In the future when I have an expanded data set with more samples available for analysis, I plan to separate the data into separate tables by phase and repeat the analysis steps below for each phase. Because only ten samples from three sites were included in this analysis, separate analysis for each phase did not seem productive.
interpretation_geo <- subset(interpretation_geo_phase, select=c("her_no", "her_cit", "lat", "lon", "sample_id", "interpretation"))
fine_sieve_geo <- subset(interpretation_geo, interpretation=='fine_sieve')
clean_prod_geo <- subset(interpretation_geo, interpretation=='clean_prod')
#counting the samples by site requires a single column rather than multi-column identifier for each site
fine_sieve_geo$id <- do.call(paste, c(fine_sieve_geo[c("her_no", "her_cit")], sep = "."))
count <- rle(sort(fine_sieve_geo$id))
#count the number of fine sieve products for each site
fine_sieve_geo$count <- count[[1]][ match( fine_sieve_geo$id , count[[2]] ) ]
#remove duplicate columns now that site count has been established
fine_sieve_geo <- fine_sieve_geo[!duplicated(fine_sieve_geo$id),]
#repeat process for clean products
clean_prod_geo$id <- do.call(paste, c(clean_prod_geo[c("her_no", "her_cit")], sep = "."))

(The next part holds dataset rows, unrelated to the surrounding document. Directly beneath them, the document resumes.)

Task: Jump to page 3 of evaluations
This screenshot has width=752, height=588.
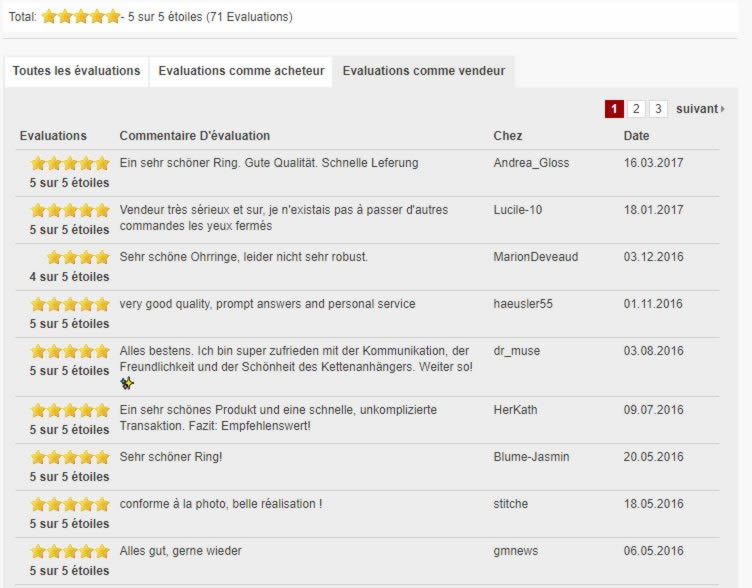Action: 658,109
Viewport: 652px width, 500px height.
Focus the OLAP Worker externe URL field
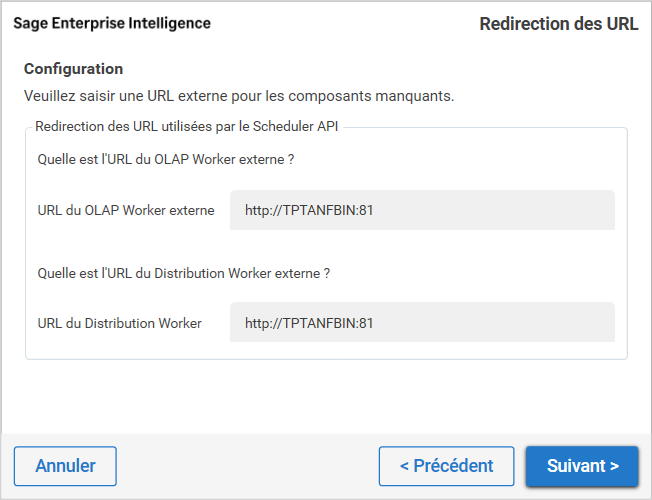(421, 211)
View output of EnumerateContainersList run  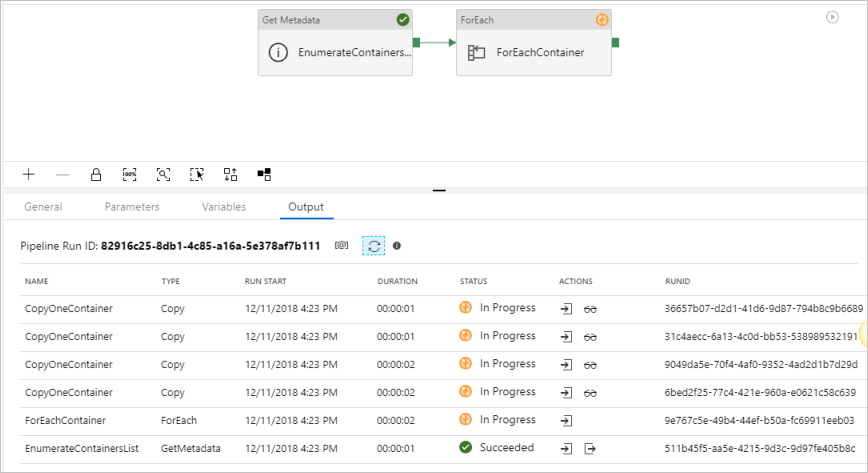(x=590, y=449)
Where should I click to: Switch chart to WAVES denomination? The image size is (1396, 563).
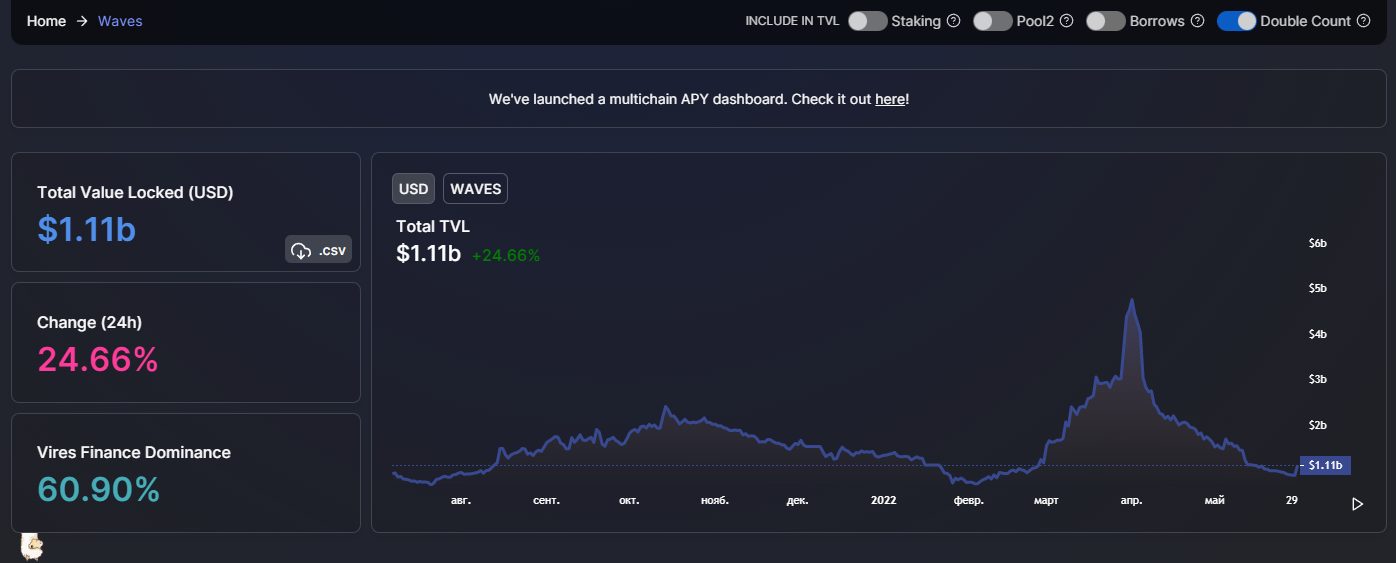pos(475,189)
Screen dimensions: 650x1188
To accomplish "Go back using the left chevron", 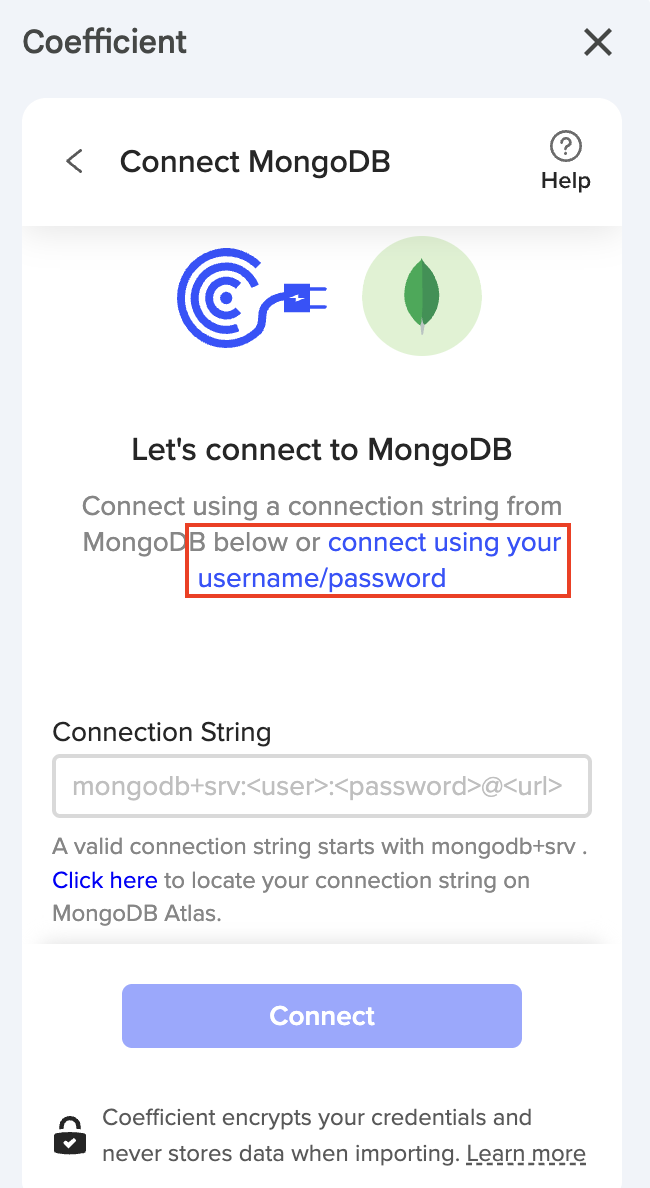I will coord(74,161).
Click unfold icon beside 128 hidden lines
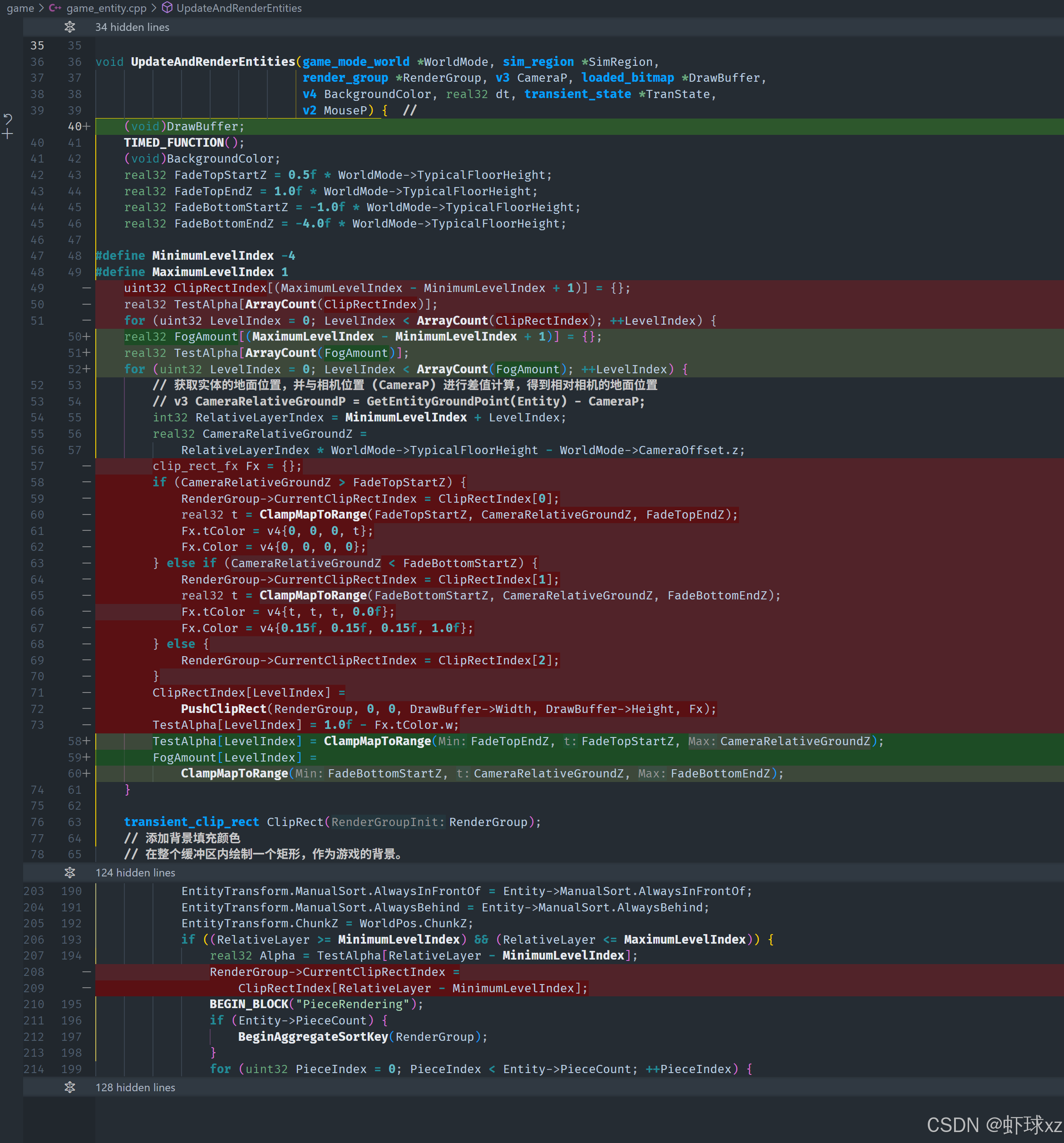1064x1143 pixels. (69, 1087)
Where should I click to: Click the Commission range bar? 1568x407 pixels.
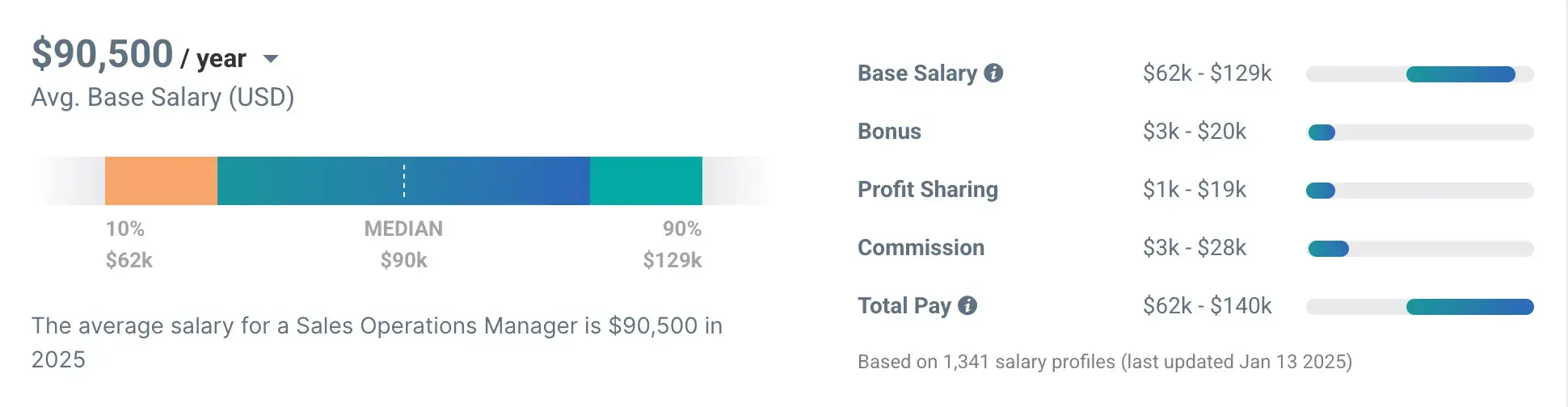point(1328,249)
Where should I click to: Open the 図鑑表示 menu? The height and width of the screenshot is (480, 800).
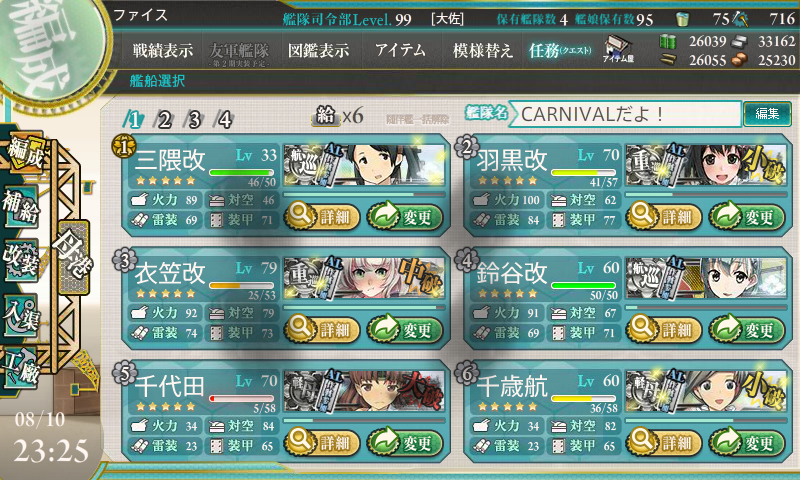point(319,50)
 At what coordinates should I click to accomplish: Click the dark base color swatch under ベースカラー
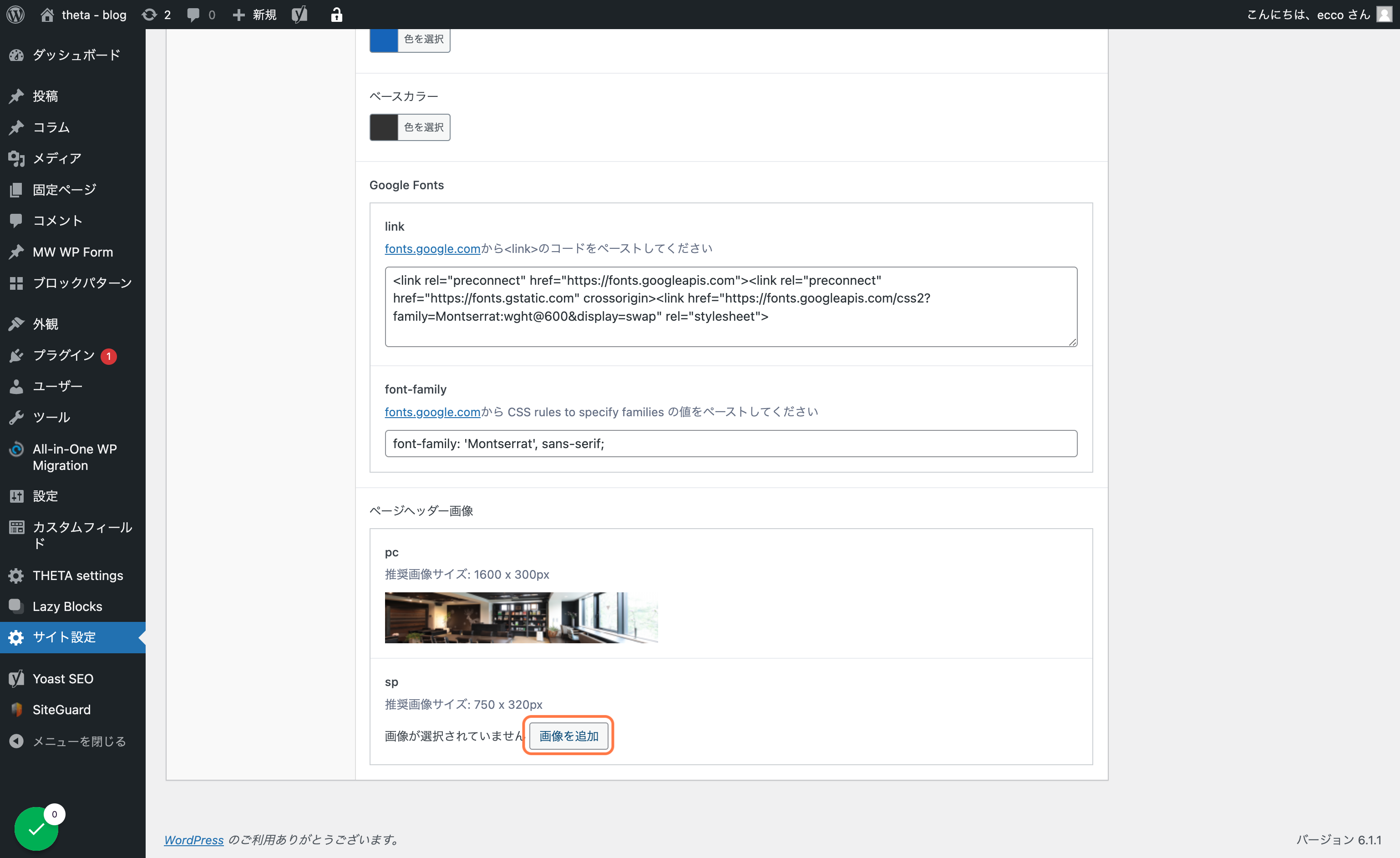[x=384, y=127]
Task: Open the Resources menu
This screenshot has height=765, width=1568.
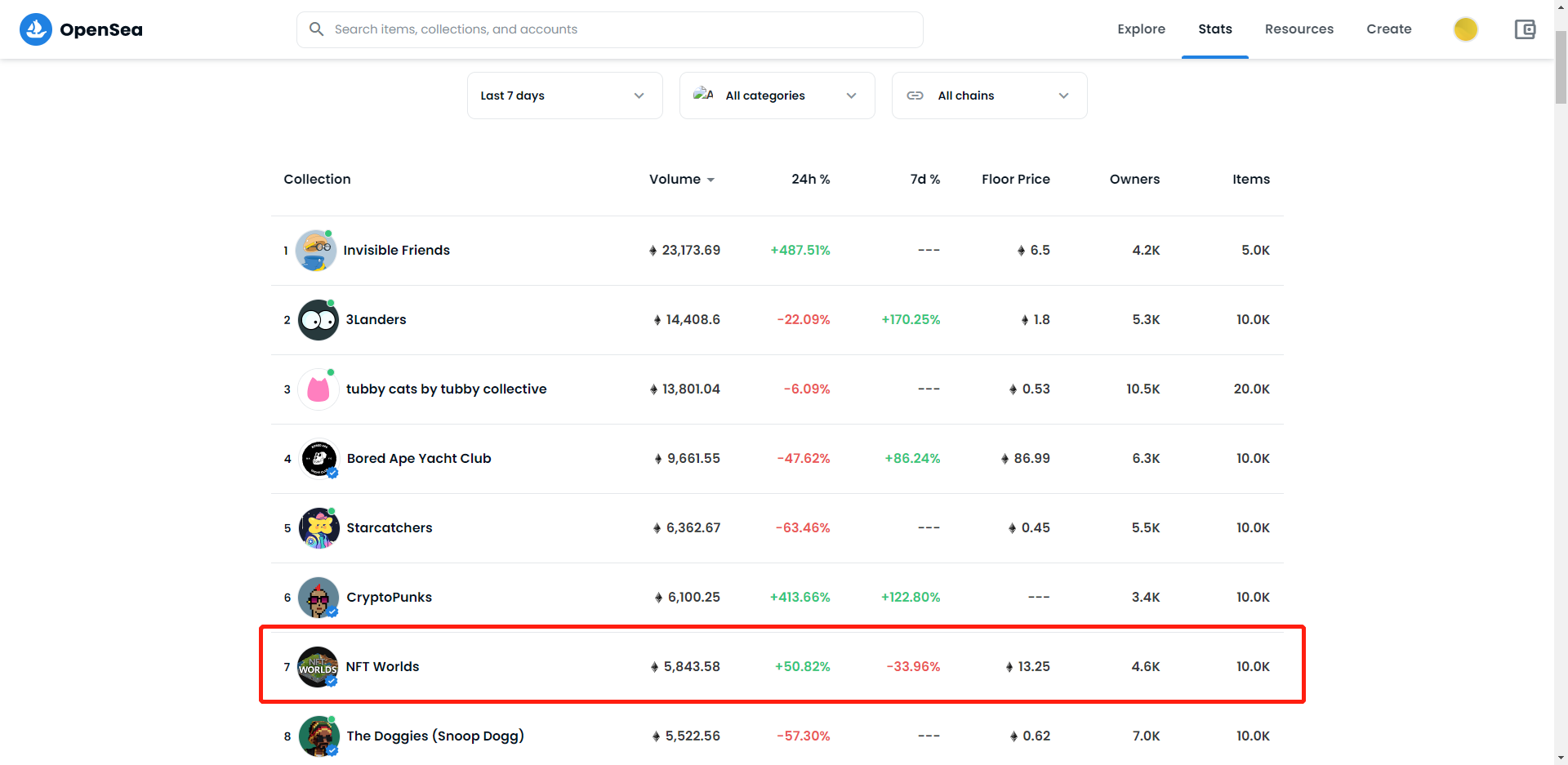Action: [1299, 29]
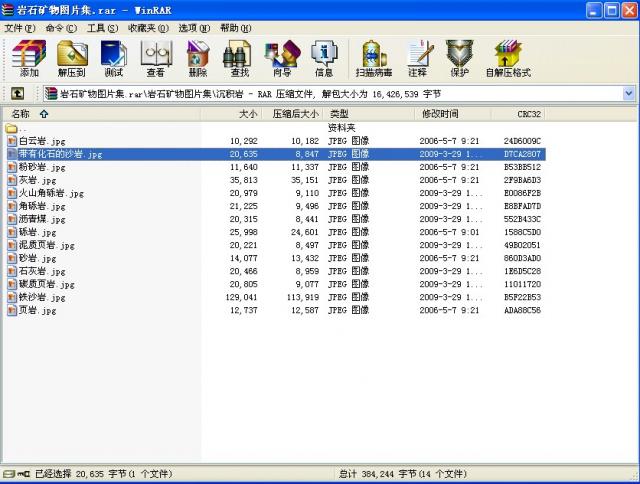Run the 测试 (Test) archive tool
This screenshot has width=640, height=484.
(114, 58)
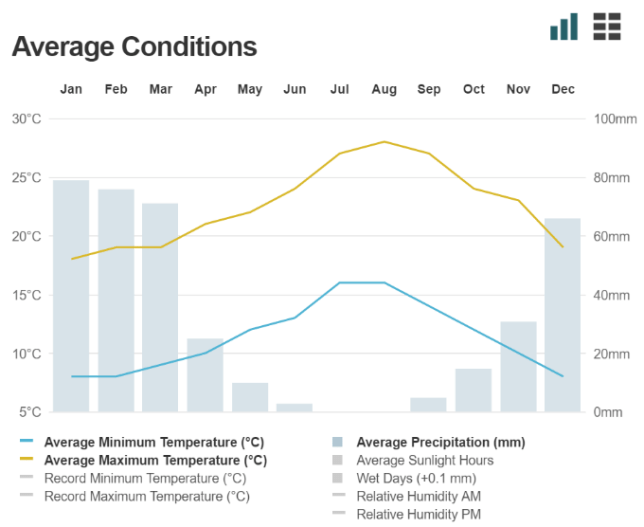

count <- rle(sort(clean_prod_geo$id))
clean_prod_geo$count <- count[[1]][ match( clean_prod_geo$id , count[[2]] ) ]
clean_prod_geo <- clean_prod_geo[!duplicated(clean_prod_geo$id),]
#export results for mapping
#write.csv(fine_sieve_geo, "~/Grad Year 3/Advanced Data Structures/output/fine_sieve_geo.csv")
#write.csv(clean_prod_geo, "~/Grad Year 3/Advanced Data Structures/output/clean_prod_geo.csv")